Additionally, better physical resources in the neighborhood were positively associated with maternal physical and psychological health, which in turn was linked to increased behavioral control and warmth, and decreased psychological control and rejection—leading to fewer externalizing problems in adolescents. While economic indicators had no direct effect on adolescents' externalizing problems, they indirectly influenced them through maternal health. The positive impact of neighborhood resources on both maternal well-being and positive parenting highlights the crucial role of children's living environments in shaping their behaviors.

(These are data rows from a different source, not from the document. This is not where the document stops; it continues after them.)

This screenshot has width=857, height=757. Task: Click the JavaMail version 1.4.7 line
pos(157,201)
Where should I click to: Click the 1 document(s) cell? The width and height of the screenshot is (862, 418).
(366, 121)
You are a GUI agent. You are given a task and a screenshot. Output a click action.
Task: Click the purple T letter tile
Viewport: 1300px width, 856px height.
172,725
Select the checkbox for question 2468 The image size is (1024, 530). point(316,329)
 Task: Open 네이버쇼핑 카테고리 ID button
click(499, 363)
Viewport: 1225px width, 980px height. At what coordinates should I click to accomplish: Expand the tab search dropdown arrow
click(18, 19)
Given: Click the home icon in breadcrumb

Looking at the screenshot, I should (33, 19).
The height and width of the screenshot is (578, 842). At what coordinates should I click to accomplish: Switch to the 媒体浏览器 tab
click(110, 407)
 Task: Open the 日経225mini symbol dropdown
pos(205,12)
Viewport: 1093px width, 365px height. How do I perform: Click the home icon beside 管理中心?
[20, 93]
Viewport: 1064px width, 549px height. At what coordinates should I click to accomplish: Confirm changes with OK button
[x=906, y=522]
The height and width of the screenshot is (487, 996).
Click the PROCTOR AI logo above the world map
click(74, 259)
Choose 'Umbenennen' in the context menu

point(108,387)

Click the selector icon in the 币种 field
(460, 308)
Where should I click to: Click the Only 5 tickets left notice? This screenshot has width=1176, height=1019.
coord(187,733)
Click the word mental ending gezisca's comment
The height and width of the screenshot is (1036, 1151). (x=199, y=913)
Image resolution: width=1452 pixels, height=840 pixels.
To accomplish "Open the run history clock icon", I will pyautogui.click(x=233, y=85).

The association between adolescent girls’ oral contraceptive use and depressive symptom development into young adulthood: The importance of adverse childhood experiences

Lotte Gerritsen, Stefanie A. Nelemans

Utrecht University, the Netherlands

Adolescence is a vulnerable period for the development of internalizing symptoms, with symptoms increasing to near-adult prevalence and pronounced sex differences emerging in this developmental period. Oral contraceptive (OC) use has been proposed as potential risk factor for the development of depressive symptoms among girls, but there appears to be large heterogeneity in the association between female OC use and depressive symptoms and empirical findings have been mixed. Therefore, this study aimed to gain a better understanding of the longitudinal association between adolescent girls’ OC use and the development of depressive symptoms across adolescence into young adulthood by focusing on the potential moderating role of adverse childhood experiences, or childhood trauma (i.e., experiences of abuse and/or neglect), in this association. Participants were 327 Dutch adolescents (Mage T1 = 13.01 years old, 43% female), who completed six annual and four biennial self-report questionnaires on depressive symptoms and OC use (only girls) from early adolescence into young adulthood. In addition, participants reported on the Childhood Trauma Questionnaire (CTQ) concerning experienced childhood trauma. As expected, preliminary results showed a strong main effect of childhood trauma on depressive symptoms, with higher levels of childhood trauma being associated with higher mean-levels of depressive symptoms across time (slightly stronger effect size for girls compared to boys). Importantly, childhood trauma significantly interacted with OC use to predict the development of depressive symptoms from adolescence into young adulthood: Girls reporting OC use and low childhood trauma showed similarly low levels of depressive symptoms across time as boys, whereas girls reporting OC use and high childhood trauma showed the highest levels of depressive symptoms across time. These results suggest that only for a specific subgroup of adolescent OC users there may be heightened risk for depressive symptoms across development. Findings are discussed from a neurobiological developmental perspective.